Scurvy Dan Tantangan Penjelajahan
Penyakit ini sebenarnya sudah muncul jauh sebelum penjelajahan dunia berlangsung. Berdasarkan britannica catatan sejarah mencatat keberadaan penyakit ini pada tahun 3800–3600 SM dari kerangka tulang seorang anak di Mesir. Lalu penyakit ini juga muncul pada tahun 2200–1970 SM di Inggris, tetapi penyakit ini menjadi penyakit viral yang terjadi pada pelaut abad pertengahan.
Scurvy atau penyakit Skorbut menjadi begitu menakutkan bagi pelayar setidaknya pada masa Vasco Da Gama dari Portugis pada tahun 1497. Seorang penyair dan penulis bernama Luis de Camoens, dalam ekspedisi Da Gama menuliskan puisi berjudul The Lusiad yang menceritakan tentang kematian akibat Scurvy.
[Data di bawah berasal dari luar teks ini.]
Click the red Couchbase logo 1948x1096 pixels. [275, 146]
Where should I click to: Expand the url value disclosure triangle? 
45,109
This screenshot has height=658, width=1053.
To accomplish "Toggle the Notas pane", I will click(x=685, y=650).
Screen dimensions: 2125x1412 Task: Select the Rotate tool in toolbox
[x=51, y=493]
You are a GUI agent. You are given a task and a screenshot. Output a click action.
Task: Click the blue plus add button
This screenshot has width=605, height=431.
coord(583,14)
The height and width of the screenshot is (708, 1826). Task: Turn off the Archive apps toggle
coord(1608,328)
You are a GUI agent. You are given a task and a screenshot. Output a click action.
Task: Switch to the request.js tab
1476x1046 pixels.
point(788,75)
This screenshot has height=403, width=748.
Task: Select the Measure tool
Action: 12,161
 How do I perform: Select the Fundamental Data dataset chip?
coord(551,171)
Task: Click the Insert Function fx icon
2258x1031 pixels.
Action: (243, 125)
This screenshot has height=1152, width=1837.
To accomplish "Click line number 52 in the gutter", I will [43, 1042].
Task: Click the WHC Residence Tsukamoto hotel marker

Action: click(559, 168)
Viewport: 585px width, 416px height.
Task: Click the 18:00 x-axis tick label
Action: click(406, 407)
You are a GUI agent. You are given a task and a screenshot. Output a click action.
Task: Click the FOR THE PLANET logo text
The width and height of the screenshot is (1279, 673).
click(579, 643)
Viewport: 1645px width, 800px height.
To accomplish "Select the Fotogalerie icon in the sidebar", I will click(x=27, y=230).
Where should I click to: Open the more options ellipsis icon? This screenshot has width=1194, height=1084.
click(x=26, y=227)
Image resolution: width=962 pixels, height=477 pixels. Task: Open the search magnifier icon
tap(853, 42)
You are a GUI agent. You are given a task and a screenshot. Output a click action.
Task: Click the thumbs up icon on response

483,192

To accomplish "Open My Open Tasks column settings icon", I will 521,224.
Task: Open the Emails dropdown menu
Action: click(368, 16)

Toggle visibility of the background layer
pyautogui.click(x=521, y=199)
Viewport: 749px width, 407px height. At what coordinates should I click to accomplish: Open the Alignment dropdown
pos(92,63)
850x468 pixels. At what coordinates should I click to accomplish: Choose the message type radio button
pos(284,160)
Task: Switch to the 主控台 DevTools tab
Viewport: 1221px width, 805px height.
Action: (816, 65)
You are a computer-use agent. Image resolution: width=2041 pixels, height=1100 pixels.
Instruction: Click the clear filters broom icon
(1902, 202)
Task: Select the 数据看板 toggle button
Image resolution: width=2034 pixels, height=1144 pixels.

Tak hanya Da Gama, pelaut Spanyol Ferdinand Magellan juga mengalami hal serupa ketika ia membawa 250 pasukan menjelajahi laut pada tahun 1519. Pada pelayaran Magellan penyakit Scurvy setidaknya menewaskan hampir setengah dari awak kapalnya. Seorang peaut dalam ekspedisi Magellhan bernama Antonio Pigafetta menuliskan catatan bahwa kematian terbesar karena penyakit Scurvy.
Rekor tertinggi atas kematian dari pelaut akibat penyakit Scurvy terjadi pada abad ke 15. Pada penjelajahan Jacques Cartier untuk menemukan benua baru di bagian Timur Kanada. Pada ekspedisi itu Cartier harus terjebak dalam musim dingin serta persediaan yang mulai menipis. Selain itu banyak awak kapalnya yang meninggal dengan bengkak pada tungkai, gusi yang membusuk dan tubuh yang kurus. Ia memberanikan diri untuk melakukan serangkaian autopsi yang zaman itu ‘tidak lazim’ dilakukan. Akhirnya ia menemukan bahwa penyakit tidak hanya menyerang bagian luar tetapi juga organ dalam awak kapalnya.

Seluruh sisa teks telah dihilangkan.